● Trecho do texto:
· · ·
D. Odilo Scherer - Porque aconteceu na frente da catedral. Na consciência pública se cria certo medo em relação a vir à catedral, uma imagem de que seria um lugar inseguro. E eu gostaria de afirmar a todos que não é um lugar inseguro. O que aconteceu poderia ter acontecido em qualquer lugar.

Há algo específico que chamou a sua atenção no incidente?
Eu gostaria de dizer que embora a mulher que estava sendo vítima de violência tenha dito que não conhecia esse homem, seria importante que as investigações fossem adiante para verificar que tipo de relação havia. Eu não compartilho com a ideia de que era uma fiel que estava dentro da catedral rezando e foi abordada por alguém desconhecido com quem ela não tinha nenhum contato. Seria necessário aprofundar essa questão.

O relato é que ela estava na catedral e foi tirada pelo homem.
De fato, os dois se encontravam na catedral, mas é preciso ver se os dois entraram juntos. Se antes dos fatos de violência os dois já não estavam em conversação juntos, se não havia relação anterior entre as duas pessoas e que acabaram desencadeando a violência desse homem que foi morto pelos policiais. Acho que aqui há algo a ser aprofundado. Eu sei pela imprensa que o vigia viu que havia algo não normal, o que depois se viu fora da catedral.

O senhor viu as imagens. Seria possível evitar as mortes?
Concluo que a ação da polícia, inicialmente, visava evitar o desfecho mais grave, que seria a morte de alguém. Mas o fato de alguém fora do esquema ter entrado, como uma ação pessoal para tentar resolver a questão mudou todo o esquema. De fato, o homem que estava agredindo a mulher estava armado, ameaçando não só a ela, mas outras pessoas. O que pude ver e perceber é que a polícia estava tentando desarmá-lo, pedindo que ele soltasse a arma. Porém, no momento que entrou alguém imprevisto na cena e precipitou a situação [deixando-a] fora de qualquer previsibilidade. Infelizmente a polícia interveio para atirar no homem que fazia violência porque ele continuava com a arma na mão e podia continuar a atirar em outras pessoas. Lamentavelmente foram duas outras mortes que se somam às chacinas, mortes não explicadas e não explicáveis. Acho que existe a necessidade de pensar um pouco não só a questão da segurança, mas a das relações sociais e dos valores. Penso que existe um alto nível de tensão e agressividade que poderia ser melhor trabalhado para que cenas como essa fossem evitadas.
· · ·
● Linhas de dados:
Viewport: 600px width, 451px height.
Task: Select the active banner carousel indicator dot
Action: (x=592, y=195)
· · ·
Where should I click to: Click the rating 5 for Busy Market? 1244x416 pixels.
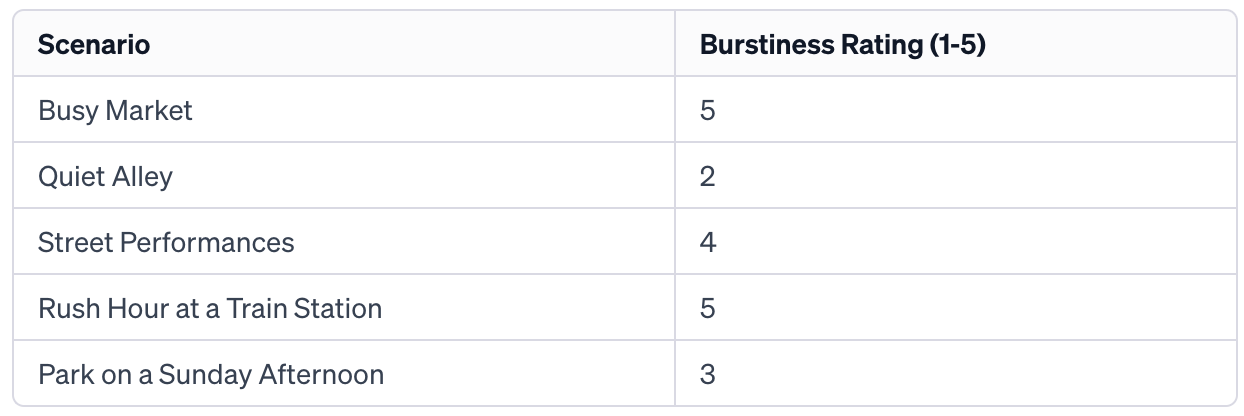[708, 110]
· · ·
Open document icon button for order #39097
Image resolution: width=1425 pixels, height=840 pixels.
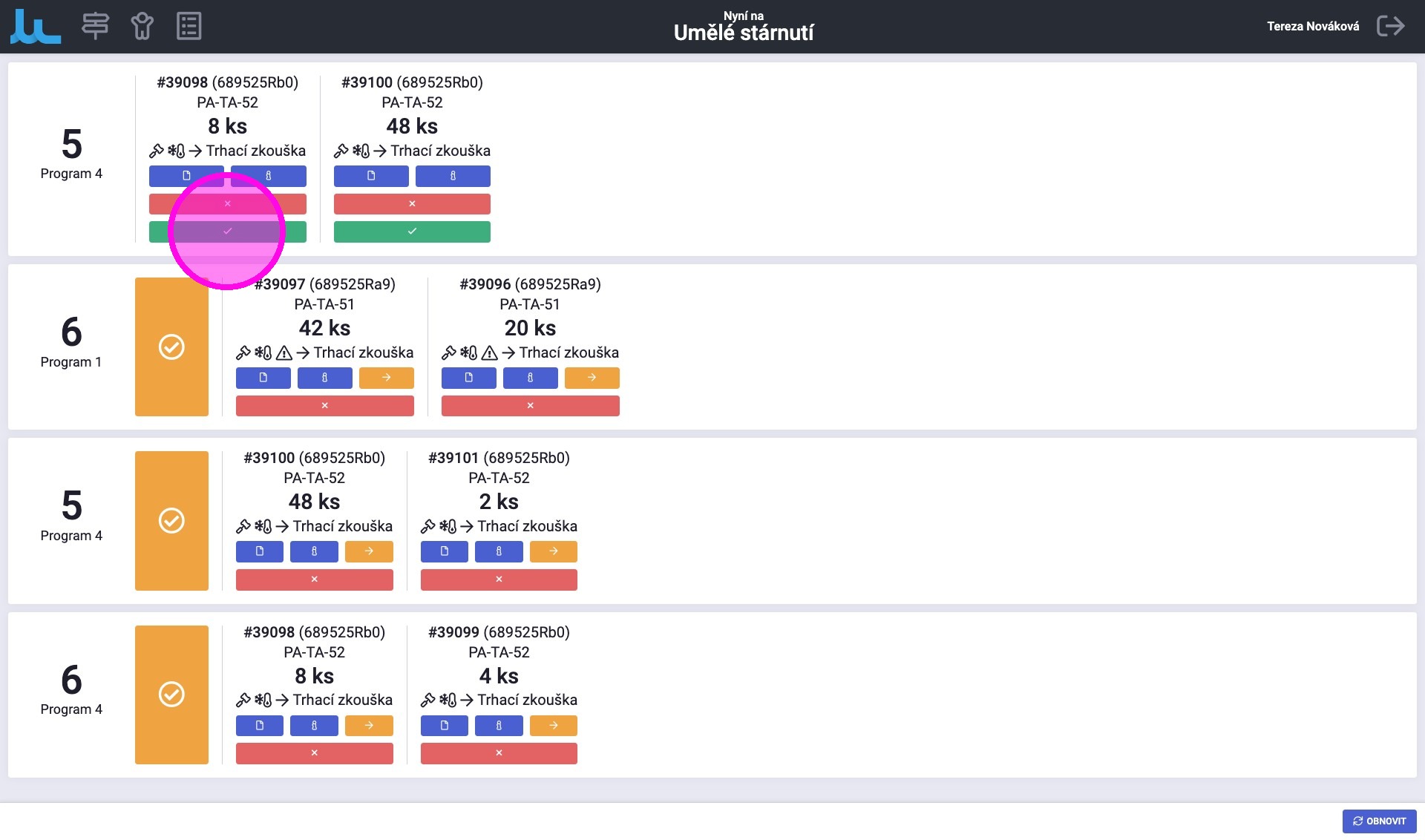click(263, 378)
· · ·
● Instruções da tarefa: Passe para o inglês esta frase da entrevista: "O que aconteceu poderia ter acontecido em qualquer lugar." Para responder, use somente a entrevista.

● Resultado da tarefa: What happened could have happened anywhere.